Thank U All !! ... Few more Days on here & I will come up with some Cheeky Blonde stuff .. LoL


----------



## Huntingground (Jan 10, 2010)

I'm shy too, you will be fine here, lots of shy guys and gals.

Welcome!!


----------



## Meadow Mix (May 27, 2013)

Thank U .. )


----------



## Suprakill4 (Jul 11, 2008)

[email protected] said:


> What does that even mean? :lol:
> 
> Welcome Meadow Mix. Maybe you could tell us a bit about yourself


Would be a good start wouldnt it lol.

Welcome to the forum.


----------



## Meadow Mix (May 27, 2013)

I would Love to say that am 35 but am 45 year young Swedish Lady

that's live and work here in the UK for the last 10 years..

Done and still keep fit ,, Love my horse riding , MT bike , swimming and gym..

Did some serious Muay Thai and my younger days .. )

And I Really Like my Ice Lolly's wen the weather is HOT !! ... LoL


----------



## Duckbill (May 29, 2013)

im a bit late but welcome


----------



## latblaster (Oct 26, 2013)

I'd like to say I'm 45 ...but I'm not either.
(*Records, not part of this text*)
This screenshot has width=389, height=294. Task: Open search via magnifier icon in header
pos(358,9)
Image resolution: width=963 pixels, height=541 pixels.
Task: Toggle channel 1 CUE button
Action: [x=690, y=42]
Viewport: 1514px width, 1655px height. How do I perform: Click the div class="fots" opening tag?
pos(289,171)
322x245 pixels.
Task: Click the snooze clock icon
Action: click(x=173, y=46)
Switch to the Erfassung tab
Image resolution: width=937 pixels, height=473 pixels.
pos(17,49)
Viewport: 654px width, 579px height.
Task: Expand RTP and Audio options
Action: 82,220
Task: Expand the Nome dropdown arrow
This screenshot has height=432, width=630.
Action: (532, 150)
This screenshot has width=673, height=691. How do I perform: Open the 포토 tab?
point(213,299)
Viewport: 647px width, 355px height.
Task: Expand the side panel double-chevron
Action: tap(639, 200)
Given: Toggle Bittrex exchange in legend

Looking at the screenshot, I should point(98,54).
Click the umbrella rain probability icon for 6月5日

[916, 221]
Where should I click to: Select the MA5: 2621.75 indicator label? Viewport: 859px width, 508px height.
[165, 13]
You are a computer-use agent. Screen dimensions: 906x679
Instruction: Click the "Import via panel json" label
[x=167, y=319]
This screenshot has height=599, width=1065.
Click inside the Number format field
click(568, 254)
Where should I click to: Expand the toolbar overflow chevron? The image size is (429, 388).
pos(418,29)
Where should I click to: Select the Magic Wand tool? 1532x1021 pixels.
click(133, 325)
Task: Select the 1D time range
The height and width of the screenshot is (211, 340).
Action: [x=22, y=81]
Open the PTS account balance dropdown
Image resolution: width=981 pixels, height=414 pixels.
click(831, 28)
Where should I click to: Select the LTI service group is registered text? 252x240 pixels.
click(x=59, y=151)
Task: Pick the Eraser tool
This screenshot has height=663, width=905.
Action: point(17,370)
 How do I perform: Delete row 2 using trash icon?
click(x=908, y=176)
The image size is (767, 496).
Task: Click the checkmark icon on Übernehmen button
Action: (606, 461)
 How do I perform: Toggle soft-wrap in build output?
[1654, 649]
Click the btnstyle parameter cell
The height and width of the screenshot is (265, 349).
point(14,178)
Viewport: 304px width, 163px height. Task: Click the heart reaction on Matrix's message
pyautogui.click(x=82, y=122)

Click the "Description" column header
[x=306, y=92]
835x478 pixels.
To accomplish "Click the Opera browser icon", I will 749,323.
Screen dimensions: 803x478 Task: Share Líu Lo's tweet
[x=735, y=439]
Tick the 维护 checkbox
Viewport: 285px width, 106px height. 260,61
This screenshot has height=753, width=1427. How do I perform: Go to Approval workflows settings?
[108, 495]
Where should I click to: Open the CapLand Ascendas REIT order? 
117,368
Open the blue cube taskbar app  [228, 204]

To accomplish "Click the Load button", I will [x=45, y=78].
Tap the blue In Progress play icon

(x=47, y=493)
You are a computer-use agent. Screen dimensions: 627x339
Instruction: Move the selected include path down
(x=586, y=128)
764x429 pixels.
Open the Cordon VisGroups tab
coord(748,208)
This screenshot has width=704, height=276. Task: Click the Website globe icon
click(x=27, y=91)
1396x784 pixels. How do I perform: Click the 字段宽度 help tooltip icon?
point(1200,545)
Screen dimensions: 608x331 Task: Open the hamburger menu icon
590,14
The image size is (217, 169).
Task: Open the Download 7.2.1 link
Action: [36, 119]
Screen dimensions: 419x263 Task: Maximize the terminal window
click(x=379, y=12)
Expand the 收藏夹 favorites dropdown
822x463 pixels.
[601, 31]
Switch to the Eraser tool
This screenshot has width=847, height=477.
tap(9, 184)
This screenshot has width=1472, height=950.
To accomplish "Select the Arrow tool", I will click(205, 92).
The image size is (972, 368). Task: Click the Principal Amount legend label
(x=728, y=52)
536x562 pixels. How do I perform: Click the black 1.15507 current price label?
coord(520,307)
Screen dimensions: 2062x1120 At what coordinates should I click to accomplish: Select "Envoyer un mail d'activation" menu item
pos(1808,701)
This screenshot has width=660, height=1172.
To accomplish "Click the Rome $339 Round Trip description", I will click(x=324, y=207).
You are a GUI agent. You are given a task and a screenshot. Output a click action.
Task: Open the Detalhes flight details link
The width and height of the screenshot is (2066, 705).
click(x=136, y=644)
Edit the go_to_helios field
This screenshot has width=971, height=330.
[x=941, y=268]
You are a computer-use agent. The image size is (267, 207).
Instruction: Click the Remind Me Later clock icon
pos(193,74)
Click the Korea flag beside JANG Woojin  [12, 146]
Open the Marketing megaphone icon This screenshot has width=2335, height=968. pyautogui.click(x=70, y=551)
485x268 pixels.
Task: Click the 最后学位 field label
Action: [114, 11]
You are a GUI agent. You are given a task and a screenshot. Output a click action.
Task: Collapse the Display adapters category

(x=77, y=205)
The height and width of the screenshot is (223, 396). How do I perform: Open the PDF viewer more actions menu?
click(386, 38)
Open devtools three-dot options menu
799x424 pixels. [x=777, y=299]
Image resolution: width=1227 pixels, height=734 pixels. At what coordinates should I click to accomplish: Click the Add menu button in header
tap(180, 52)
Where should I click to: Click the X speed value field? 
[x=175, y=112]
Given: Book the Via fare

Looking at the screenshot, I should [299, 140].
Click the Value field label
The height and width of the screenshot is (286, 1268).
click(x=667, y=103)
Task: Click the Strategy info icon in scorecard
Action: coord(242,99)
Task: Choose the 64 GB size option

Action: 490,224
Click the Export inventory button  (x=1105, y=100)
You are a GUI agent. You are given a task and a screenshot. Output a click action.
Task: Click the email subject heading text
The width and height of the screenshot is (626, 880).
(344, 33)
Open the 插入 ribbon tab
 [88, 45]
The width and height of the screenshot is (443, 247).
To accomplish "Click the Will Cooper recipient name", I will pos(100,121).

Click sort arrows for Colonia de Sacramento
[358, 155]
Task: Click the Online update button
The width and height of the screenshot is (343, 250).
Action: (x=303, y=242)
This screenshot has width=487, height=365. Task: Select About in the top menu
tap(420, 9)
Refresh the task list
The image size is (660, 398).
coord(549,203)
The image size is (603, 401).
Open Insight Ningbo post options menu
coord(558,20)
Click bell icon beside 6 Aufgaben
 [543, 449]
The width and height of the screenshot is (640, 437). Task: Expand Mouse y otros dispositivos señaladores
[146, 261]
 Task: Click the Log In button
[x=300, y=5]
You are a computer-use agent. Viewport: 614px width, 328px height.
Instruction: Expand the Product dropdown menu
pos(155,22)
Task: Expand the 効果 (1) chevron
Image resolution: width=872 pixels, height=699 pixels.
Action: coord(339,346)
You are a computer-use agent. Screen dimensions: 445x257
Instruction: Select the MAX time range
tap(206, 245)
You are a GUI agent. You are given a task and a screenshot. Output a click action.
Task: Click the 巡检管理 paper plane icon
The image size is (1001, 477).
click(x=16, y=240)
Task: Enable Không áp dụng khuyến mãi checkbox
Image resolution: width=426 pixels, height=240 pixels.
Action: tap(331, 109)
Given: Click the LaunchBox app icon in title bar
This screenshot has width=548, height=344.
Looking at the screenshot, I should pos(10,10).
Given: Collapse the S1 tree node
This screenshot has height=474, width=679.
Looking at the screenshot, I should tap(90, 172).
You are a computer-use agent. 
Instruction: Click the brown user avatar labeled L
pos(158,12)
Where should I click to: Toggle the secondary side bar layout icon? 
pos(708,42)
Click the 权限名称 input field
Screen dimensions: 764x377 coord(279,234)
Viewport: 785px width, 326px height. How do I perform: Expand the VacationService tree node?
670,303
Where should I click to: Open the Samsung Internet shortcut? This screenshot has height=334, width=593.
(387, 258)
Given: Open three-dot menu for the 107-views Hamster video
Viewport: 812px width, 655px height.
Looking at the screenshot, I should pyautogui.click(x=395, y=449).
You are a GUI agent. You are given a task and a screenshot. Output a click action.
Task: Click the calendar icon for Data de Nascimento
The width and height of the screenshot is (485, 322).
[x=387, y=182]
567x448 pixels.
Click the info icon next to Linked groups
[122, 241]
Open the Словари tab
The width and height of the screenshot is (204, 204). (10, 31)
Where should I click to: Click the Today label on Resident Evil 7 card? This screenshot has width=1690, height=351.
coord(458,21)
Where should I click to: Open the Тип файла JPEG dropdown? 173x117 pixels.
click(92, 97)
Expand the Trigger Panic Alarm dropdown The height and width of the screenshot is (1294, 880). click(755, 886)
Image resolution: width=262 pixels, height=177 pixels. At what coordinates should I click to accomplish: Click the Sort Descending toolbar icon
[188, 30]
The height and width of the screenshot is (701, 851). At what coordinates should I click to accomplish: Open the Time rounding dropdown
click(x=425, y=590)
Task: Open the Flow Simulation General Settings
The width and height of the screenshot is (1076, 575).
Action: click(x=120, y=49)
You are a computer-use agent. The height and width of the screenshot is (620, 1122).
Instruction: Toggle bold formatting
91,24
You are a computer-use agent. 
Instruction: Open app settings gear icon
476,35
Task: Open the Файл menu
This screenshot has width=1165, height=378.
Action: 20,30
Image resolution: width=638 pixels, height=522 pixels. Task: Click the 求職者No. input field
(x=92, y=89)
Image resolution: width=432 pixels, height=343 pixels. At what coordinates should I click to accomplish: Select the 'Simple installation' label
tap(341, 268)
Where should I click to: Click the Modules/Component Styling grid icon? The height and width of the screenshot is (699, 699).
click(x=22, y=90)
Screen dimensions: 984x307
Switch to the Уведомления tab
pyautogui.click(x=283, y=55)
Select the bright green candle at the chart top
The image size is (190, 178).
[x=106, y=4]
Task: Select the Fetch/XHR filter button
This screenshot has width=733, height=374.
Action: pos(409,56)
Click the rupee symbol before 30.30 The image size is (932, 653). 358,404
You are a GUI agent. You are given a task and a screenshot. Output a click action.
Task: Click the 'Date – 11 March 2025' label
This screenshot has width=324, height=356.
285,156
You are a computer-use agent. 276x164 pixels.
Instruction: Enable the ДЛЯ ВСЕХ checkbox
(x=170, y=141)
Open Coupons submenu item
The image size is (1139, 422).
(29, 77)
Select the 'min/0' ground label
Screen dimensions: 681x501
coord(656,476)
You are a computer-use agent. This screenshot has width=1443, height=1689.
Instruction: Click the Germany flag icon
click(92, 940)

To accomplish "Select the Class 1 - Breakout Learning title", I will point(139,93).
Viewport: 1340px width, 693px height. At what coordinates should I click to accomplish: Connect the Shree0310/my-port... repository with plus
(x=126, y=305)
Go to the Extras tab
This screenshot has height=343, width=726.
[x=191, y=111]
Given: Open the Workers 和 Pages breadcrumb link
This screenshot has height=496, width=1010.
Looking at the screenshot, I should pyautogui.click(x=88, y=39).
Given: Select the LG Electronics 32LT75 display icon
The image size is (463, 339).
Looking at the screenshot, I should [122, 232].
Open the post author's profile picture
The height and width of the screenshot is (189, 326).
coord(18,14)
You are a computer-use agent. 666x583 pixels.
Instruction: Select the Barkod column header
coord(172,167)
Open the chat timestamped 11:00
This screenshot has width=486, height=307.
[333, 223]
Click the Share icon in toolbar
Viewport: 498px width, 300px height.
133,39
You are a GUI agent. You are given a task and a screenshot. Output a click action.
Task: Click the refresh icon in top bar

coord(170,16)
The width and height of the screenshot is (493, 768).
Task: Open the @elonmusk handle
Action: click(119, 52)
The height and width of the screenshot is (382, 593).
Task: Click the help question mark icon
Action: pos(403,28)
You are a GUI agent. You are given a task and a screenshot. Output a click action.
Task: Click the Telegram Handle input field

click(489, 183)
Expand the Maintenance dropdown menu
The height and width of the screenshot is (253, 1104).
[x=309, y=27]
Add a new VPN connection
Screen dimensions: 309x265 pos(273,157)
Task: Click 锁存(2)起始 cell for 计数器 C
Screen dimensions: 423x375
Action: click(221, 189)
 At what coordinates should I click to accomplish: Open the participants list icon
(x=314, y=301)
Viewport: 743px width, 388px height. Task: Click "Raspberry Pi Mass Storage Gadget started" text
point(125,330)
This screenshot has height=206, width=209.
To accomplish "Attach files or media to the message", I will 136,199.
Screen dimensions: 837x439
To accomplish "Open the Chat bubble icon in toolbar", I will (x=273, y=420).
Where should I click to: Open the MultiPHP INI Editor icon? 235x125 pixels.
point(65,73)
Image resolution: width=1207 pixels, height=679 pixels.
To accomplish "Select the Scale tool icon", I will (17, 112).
Add a few years & that's about right.


----------



## D.M.C (May 20, 2013)

Hey whats up!! Maybe start with your goals?


----------



## huarache (May 28, 2012)

Meadow Mix said:


> I would Love to say that am 35 but am 45 year young Swedish Lady
> 
> that's live and work here in the UK for the last 10 years..
> 
> ...


 :lol:

where do you train


----------



## Meadow Mix (May 27, 2013)

Thank U ..


----------



## Meadow Mix (May 27, 2013)

Duckbill said:


> im a bit late but welcome


 Thank U .. )


----------



## Meadow Mix (May 27, 2013)

sckeane said:


> :lol:
> 
> where do you train


 Haaa Haaaa ,,, On the Farm .. Lol


----------



## MattGriff (Aug 21, 2012)

New member states they are shy, posts posing avatar.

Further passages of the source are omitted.